Some years later, after she had her driver's license and some of her dates had started to show her the hot spots in Washington, D.C., I was the one she chose to share that with, as well. My first trip to a club to listen to music was with her. We heard Ian and Sylvia in the Shadows (soon to become the Cellar Door) on M Street. On a second “date” we heard the Phoenix Singers at the same club. I was all of 13 at the time and with my big sister and it was cool! She had all the makings of a good folk music listening counter-culture loving hippy, but she chose to get married instead of following her own drummer, or strummer since none of the folk music included drummers in the beginning. I was invited to spend several weekends with her and her husband while they finished school. I heard her dreams of becoming an architect. I heard her dreams of running her own business. I heard how important it was to her to not call Peary Street her home anymore. I never heard her say that she planned to be a stay at home mother of four, but that was what happened.

The hard part about all of this lies in the damage done to all of us by Peary Street. My sister reached out to me many times over the years.

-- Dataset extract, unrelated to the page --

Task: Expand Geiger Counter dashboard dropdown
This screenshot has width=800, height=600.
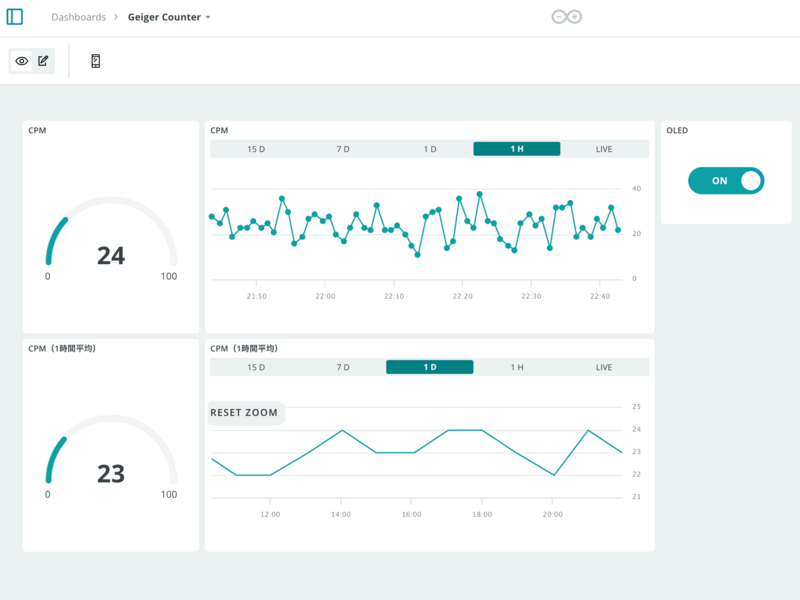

We talked our joys, sorrows and growing children, but I have no idea if she talked with any of her other siblings in the same way. Our conversations were secrets, like most of the relationships in the family. We talked at length about divorce and what it meant to children before she became pregnant with her last child, which only delayed that divorce for nearly 20 years. Her story had so many possibilities that were taken from her by her desire to escape Peary Street.

Children of the same family, the same blood, with the same first associations and habits, have some means of enjoyment in their power, which no subsequent connections can supply…
~Jane Austen, Mansfield Park, 1814

So, I hear the caricature that the group assigns to my sister and I smile. I have stories to tell but have not. That unspoken bond of not repeating anything prevents my family from knowing the sister that I know, but at the same time makes it clear that all of us have stories that remain hidden away. These untold stories are the source of surprise when people do not respond as we expect them to when they hear our stories. If we knew more of their stories and they knew more of ours, the amount of surprise would be reduced, but never eliminated. With all that I know of her, I am still surprised by how often she chooses polite over honest, just as she was taught.